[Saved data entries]
- - -

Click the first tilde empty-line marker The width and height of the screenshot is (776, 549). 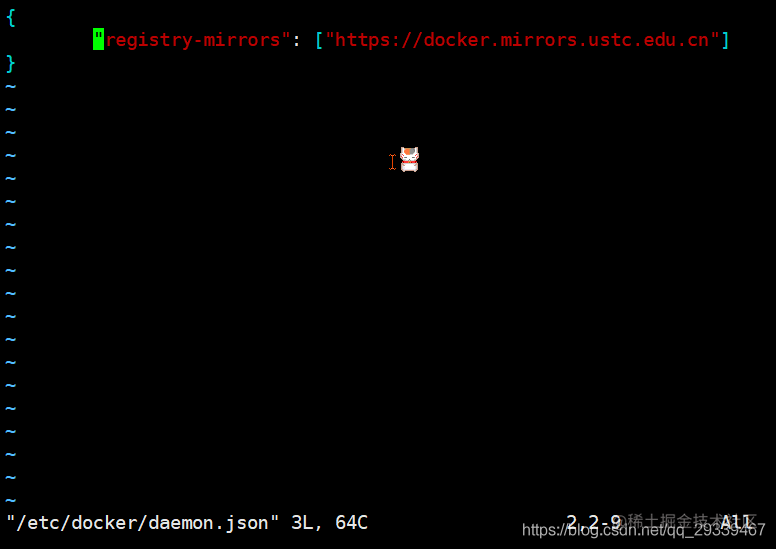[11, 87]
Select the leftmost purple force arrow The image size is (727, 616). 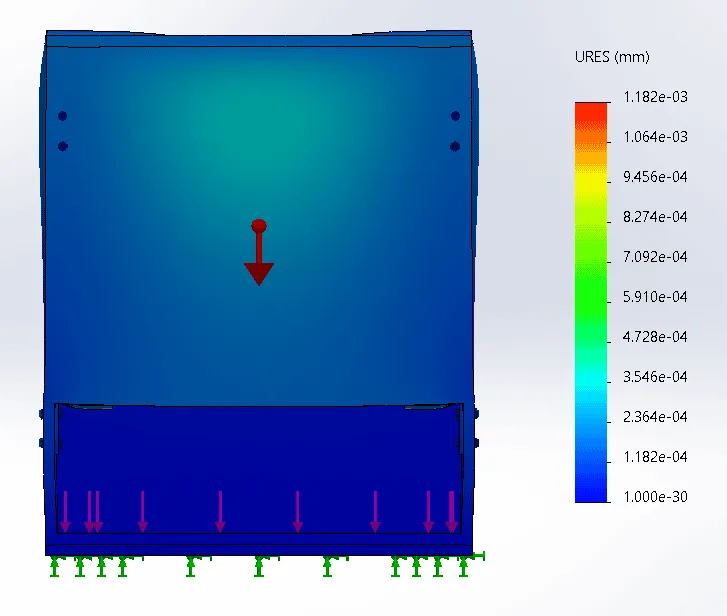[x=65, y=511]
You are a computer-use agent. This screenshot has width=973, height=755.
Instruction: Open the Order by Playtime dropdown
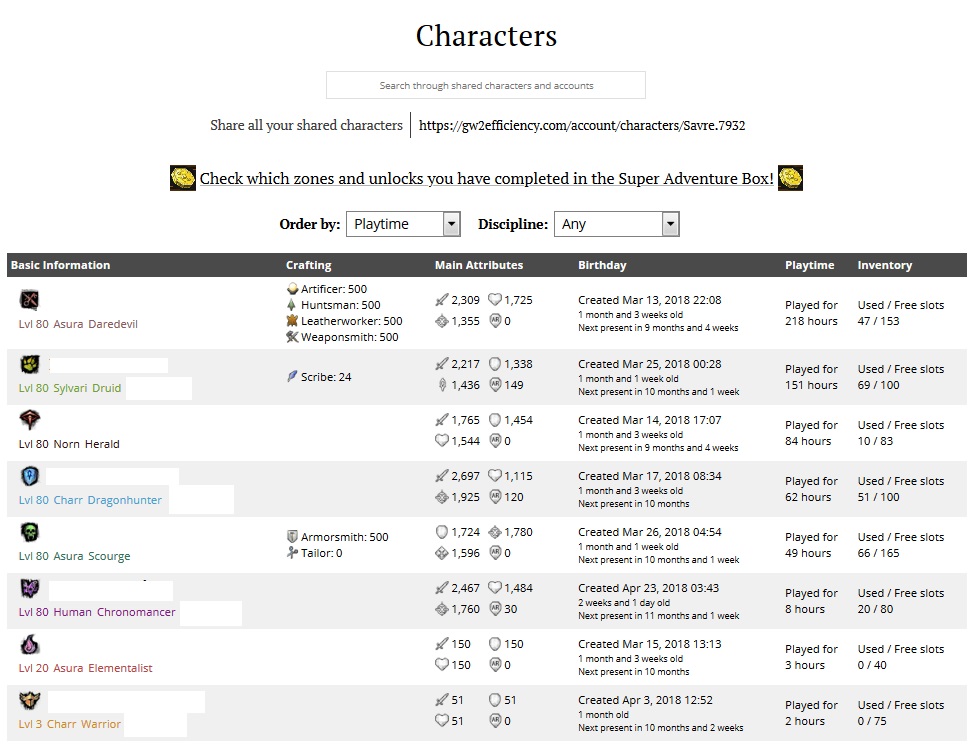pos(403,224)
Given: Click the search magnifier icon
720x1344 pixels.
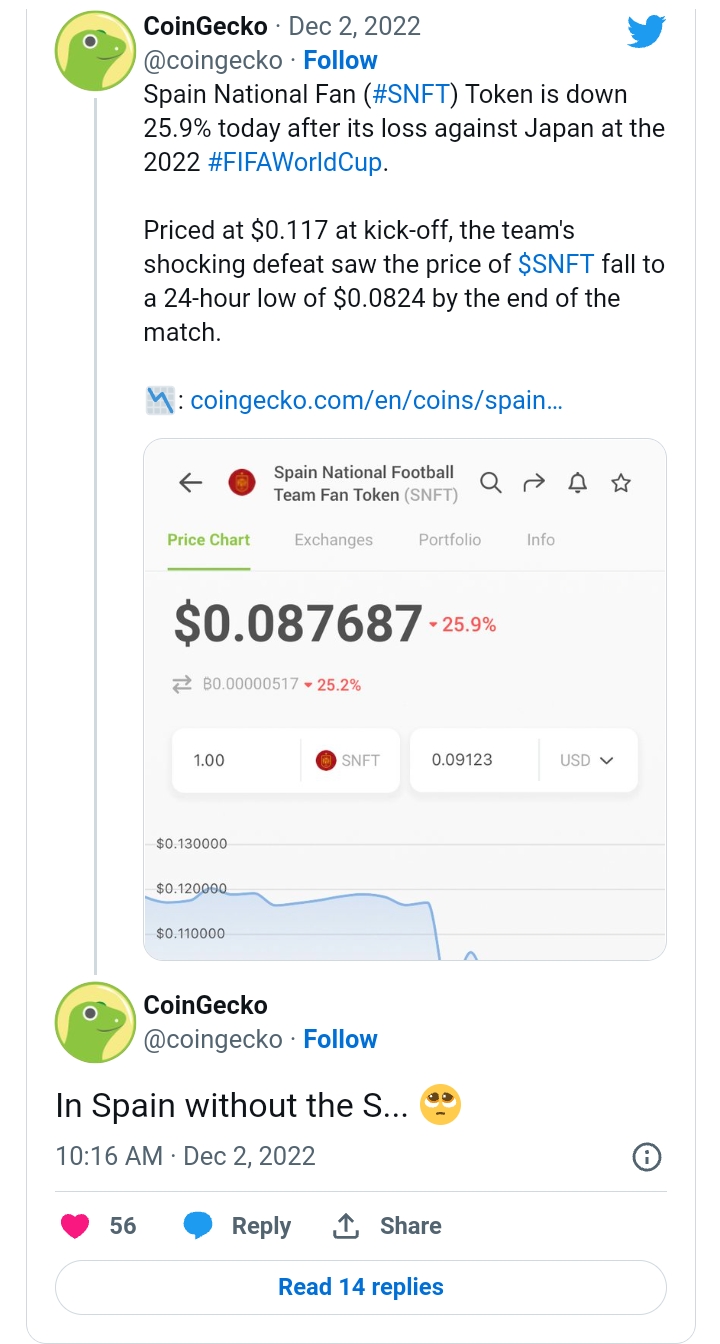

- - -

The problem – Nothing but the lines from the one containing "You are a computer-use" through the last line of the data should appear in the answer, copied exactly, with pictures excluded.

Result –
You are a computer-use agent. This screenshot has width=973, height=755.
Instruction: Open the Order by Playtime dropdown
pos(403,224)
Given: Click the search magnifier icon
720x1344 pixels.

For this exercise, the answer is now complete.